# Dataset rows
_____

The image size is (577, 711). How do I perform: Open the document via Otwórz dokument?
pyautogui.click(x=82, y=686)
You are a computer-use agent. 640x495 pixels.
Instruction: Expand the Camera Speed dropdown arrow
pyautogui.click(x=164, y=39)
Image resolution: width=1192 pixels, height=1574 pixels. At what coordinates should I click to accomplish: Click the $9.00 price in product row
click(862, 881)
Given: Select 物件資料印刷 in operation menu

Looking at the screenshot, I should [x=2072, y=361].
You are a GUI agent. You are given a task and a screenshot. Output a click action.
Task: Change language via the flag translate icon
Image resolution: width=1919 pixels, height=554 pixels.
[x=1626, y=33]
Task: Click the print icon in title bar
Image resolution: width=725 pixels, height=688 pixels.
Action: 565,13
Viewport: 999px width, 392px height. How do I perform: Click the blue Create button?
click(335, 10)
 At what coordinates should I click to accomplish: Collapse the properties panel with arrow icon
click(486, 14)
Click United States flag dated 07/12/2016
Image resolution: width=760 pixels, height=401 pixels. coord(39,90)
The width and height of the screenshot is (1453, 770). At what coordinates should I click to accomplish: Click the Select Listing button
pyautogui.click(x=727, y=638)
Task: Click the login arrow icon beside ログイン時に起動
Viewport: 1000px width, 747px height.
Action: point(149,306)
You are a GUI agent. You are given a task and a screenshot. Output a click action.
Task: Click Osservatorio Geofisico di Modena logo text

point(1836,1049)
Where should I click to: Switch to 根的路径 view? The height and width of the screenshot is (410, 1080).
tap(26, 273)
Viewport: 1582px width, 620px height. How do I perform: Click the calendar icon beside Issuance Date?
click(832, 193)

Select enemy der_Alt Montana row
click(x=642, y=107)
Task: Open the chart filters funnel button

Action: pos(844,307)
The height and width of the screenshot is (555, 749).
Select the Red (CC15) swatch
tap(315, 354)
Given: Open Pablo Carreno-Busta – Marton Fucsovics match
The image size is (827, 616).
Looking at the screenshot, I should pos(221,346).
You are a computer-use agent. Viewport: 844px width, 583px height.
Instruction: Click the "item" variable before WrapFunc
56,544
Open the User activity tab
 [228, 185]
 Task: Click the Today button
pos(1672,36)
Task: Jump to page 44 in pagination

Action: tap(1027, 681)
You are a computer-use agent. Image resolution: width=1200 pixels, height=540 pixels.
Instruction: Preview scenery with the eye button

_____

# Work required
Convert every line of the records above into a Markdown table with two columns, Row and Line. Number the rows in order, and leave out blank lines.

# Written solution
| Row | Line |
|---|---|
| 1 | The image size is (577, 711). How do I perform: Open the document via Otwórz dokument? |
| 2 | pyautogui.click(x=82, y=686) |
| 3 | You are a computer-use agent. 640x495 pixels. |
| 4 | Instruction: Expand the Camera Speed dropdown arrow |
| 5 | pyautogui.click(x=164, y=39) |
| 6 | Image resolution: width=1192 pixels, height=1574 pixels. At what coordinates should I click to accomplish: Click the $9.00 price in product row |
| 7 | click(862, 881) |
| 8 | Given: Select 物件資料印刷 in operation menu |
| 9 | Looking at the screenshot, I should [x=2072, y=361]. |
| 10 | You are a GUI agent. You are given a task and a screenshot. Output a click action. |
| 11 | Task: Change language via the flag translate icon |
| 12 | Image resolution: width=1919 pixels, height=554 pixels. |
| 13 | [x=1626, y=33] |
| 14 | Task: Click the print icon in title bar |
| 15 | Image resolution: width=725 pixels, height=688 pixels. |
| 16 | Action: 565,13 |
| 17 | Viewport: 999px width, 392px height. How do I perform: Click the blue Create button? |
| 18 | click(335, 10) |
| 19 |  At what coordinates should I click to accomplish: Collapse the properties panel with arrow icon |
| 20 | click(486, 14) |
| 21 | Click United States flag dated 07/12/2016 |
| 22 | Image resolution: width=760 pixels, height=401 pixels. coord(39,90) |
| 23 | The width and height of the screenshot is (1453, 770). At what coordinates should I click to accomplish: Click the Select Listing button |
| 24 | pyautogui.click(x=727, y=638) |
| 25 | Task: Click the login arrow icon beside ログイン時に起動 |
| 26 | Viewport: 1000px width, 747px height. |
| 27 | Action: point(149,306) |
| 28 | You are a GUI agent. You are given a task and a screenshot. Output a click action. |
| 29 | Task: Click Osservatorio Geofisico di Modena logo text |
| 30 | point(1836,1049) |
| 31 | Where should I click to: Switch to 根的路径 view? The height and width of the screenshot is (410, 1080). |
| 32 | tap(26, 273) |
| 33 | Viewport: 1582px width, 620px height. How do I perform: Click the calendar icon beside Issuance Date? |
| 34 | click(832, 193) |
| 35 | Select enemy der_Alt Montana row |
| 36 | click(x=642, y=107) |
| 37 | Task: Open the chart filters funnel button |
| 38 | Action: pos(844,307) |
| 39 | The height and width of the screenshot is (555, 749). |
| 40 | Select the Red (CC15) swatch |
| 41 | tap(315, 354) |
| 42 | Given: Open Pablo Carreno-Busta – Marton Fucsovics match |
| 43 | The image size is (827, 616). |
| 44 | Looking at the screenshot, I should pos(221,346). |
| 45 | You are a computer-use agent. Viewport: 844px width, 583px height. |
| 46 | Instruction: Click the "item" variable before WrapFunc |
| 47 | 56,544 |
| 48 | Open the User activity tab |
| 49 |  [228, 185] |
| 50 |  Task: Click the Today button |
| 51 | pos(1672,36) |
| 52 | Task: Jump to page 44 in pagination |
| 53 | Action: tap(1027, 681) |
| 54 | You are a computer-use agent. Image resolution: width=1200 pixels, height=540 pixels. |
| 55 | Instruction: Preview scenery with the eye button |